## WHAT THE EXERCISE ASKS:
Whatever lies between the line with "Choose the MOLDOVA team entry" and the end of the data, both included, must be copied exactly and without pictures.

## LISTED ENTRIES:
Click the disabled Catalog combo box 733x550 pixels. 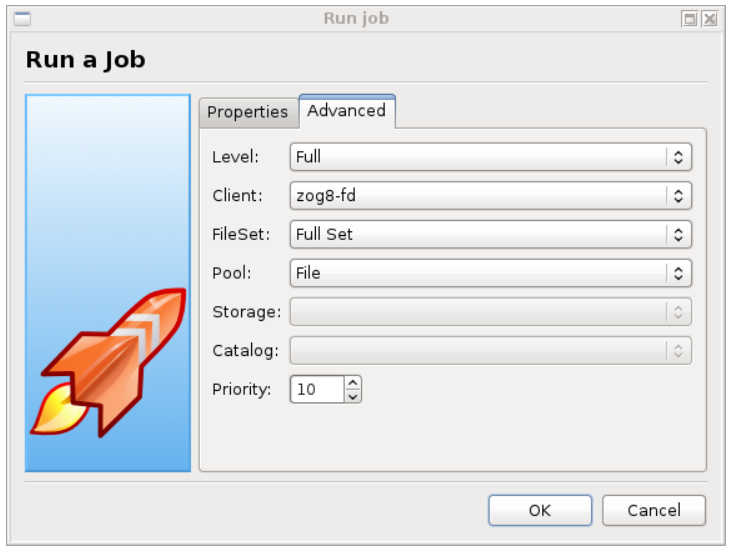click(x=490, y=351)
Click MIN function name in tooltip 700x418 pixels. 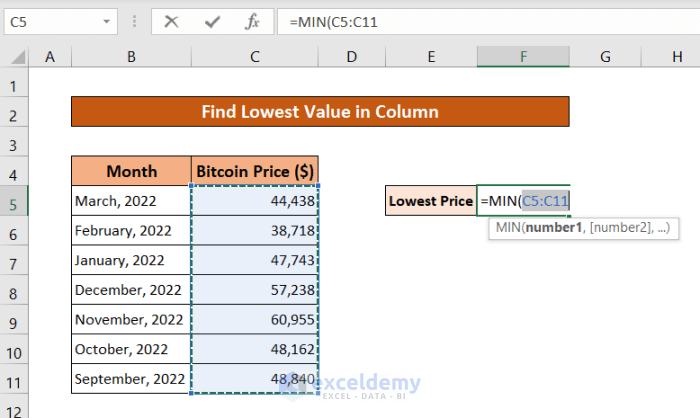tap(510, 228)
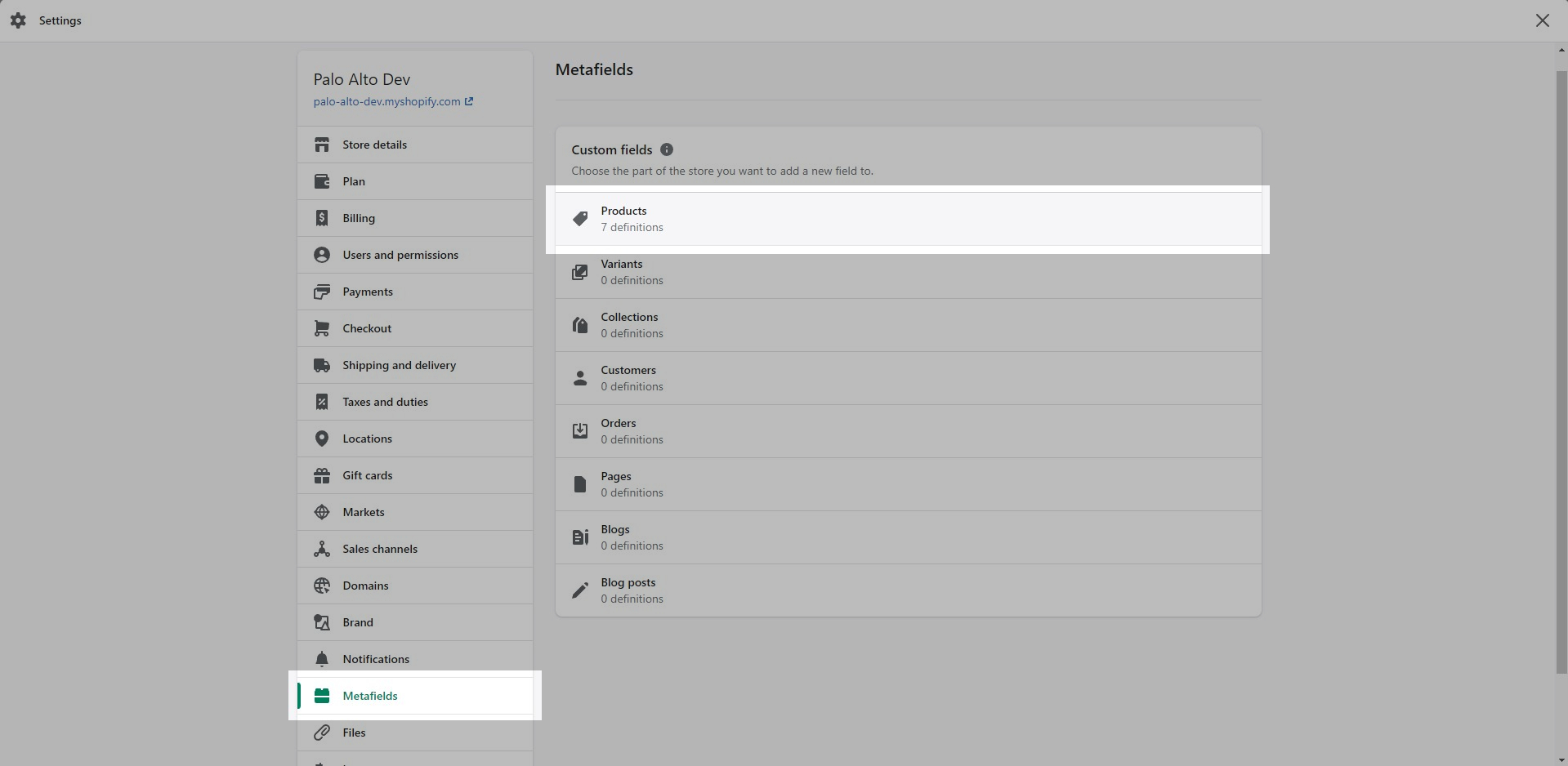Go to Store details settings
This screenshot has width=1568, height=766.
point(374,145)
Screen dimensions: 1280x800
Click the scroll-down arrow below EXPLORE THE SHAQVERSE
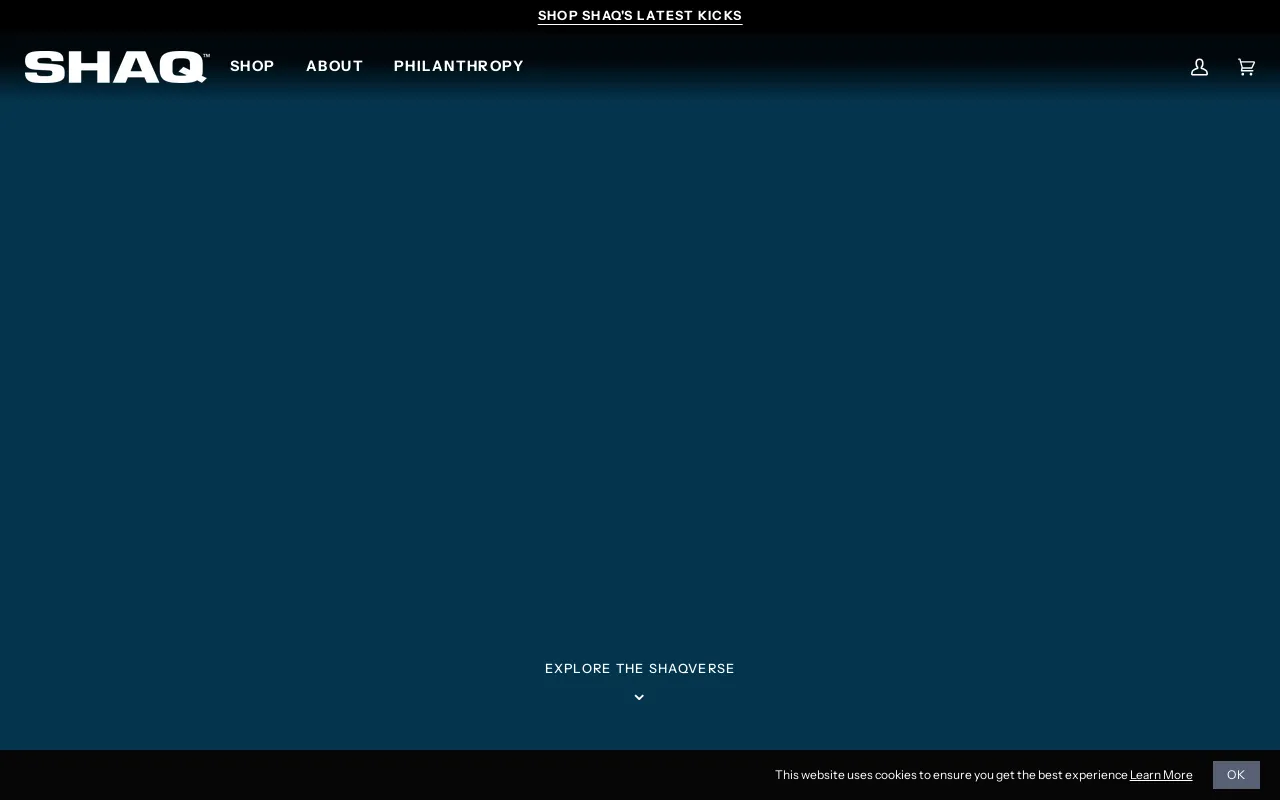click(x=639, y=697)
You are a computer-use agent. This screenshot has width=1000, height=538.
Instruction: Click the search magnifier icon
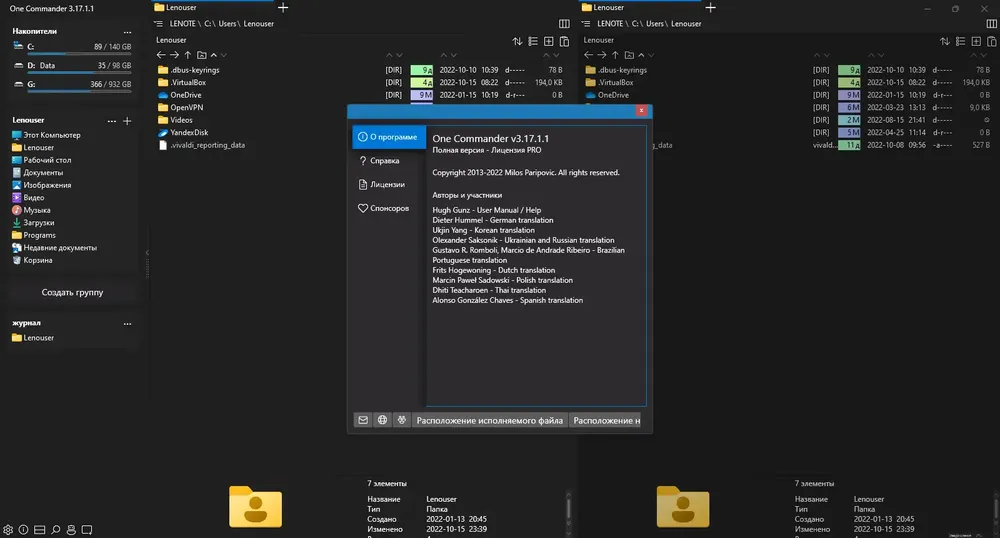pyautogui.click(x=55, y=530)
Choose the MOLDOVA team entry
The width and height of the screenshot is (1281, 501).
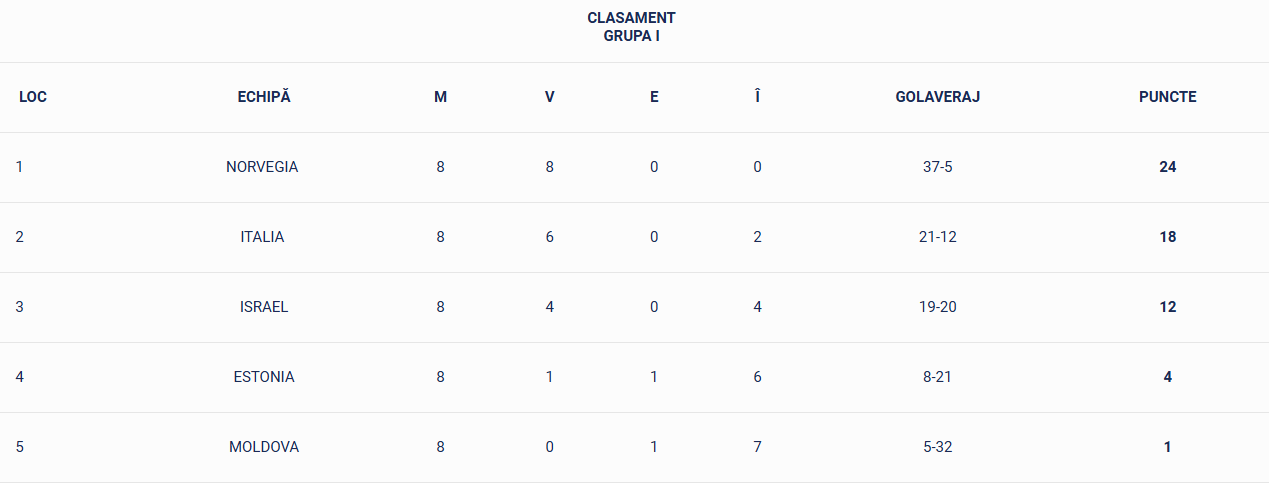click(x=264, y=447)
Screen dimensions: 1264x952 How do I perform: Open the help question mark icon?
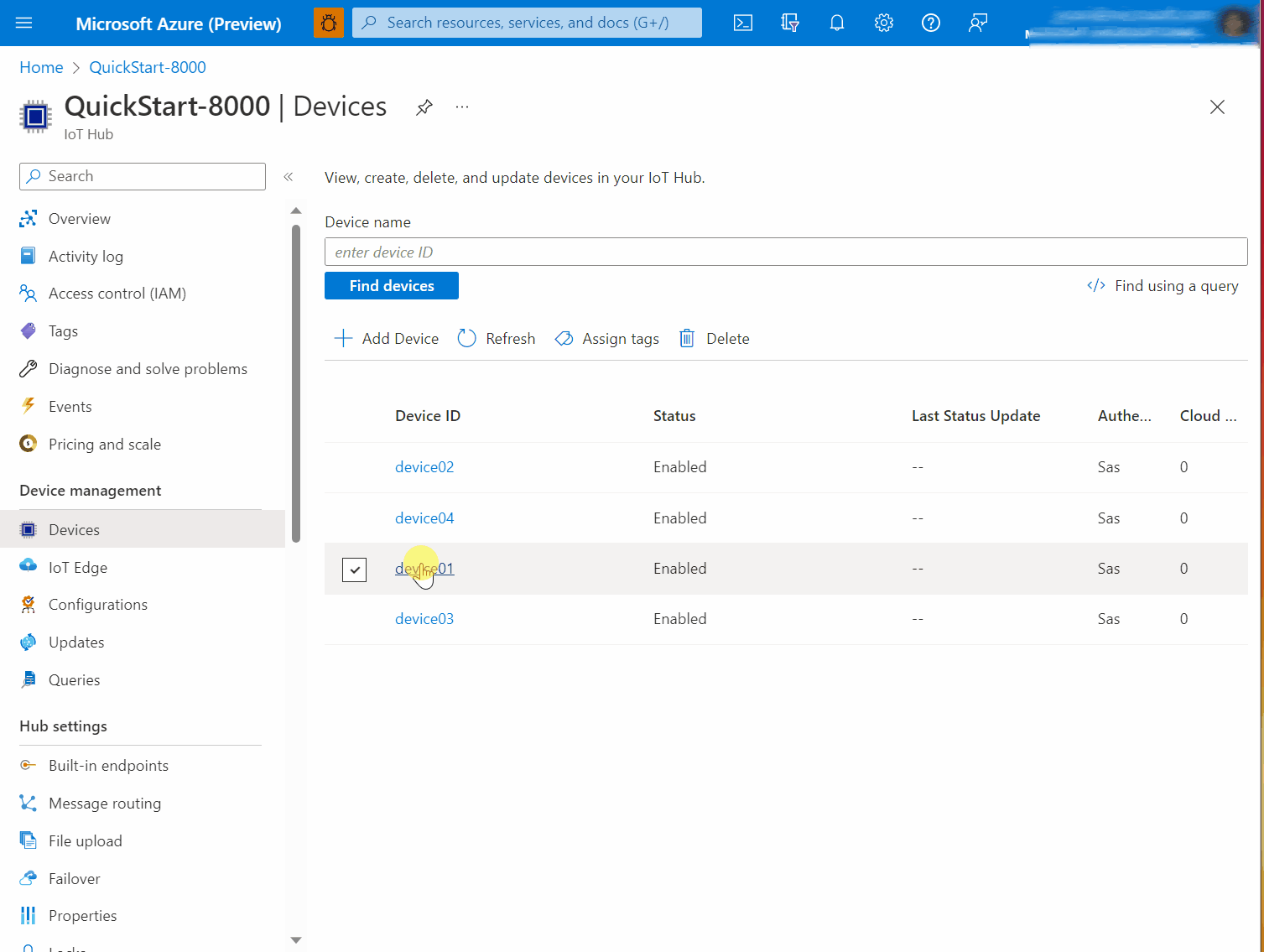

## YOUR RESPONSE:
Choose the MOLDOVA team entry
The width and height of the screenshot is (1281, 501).
click(x=264, y=447)
Screen dimensions: 1264x952 How do I perform: Open the help question mark icon?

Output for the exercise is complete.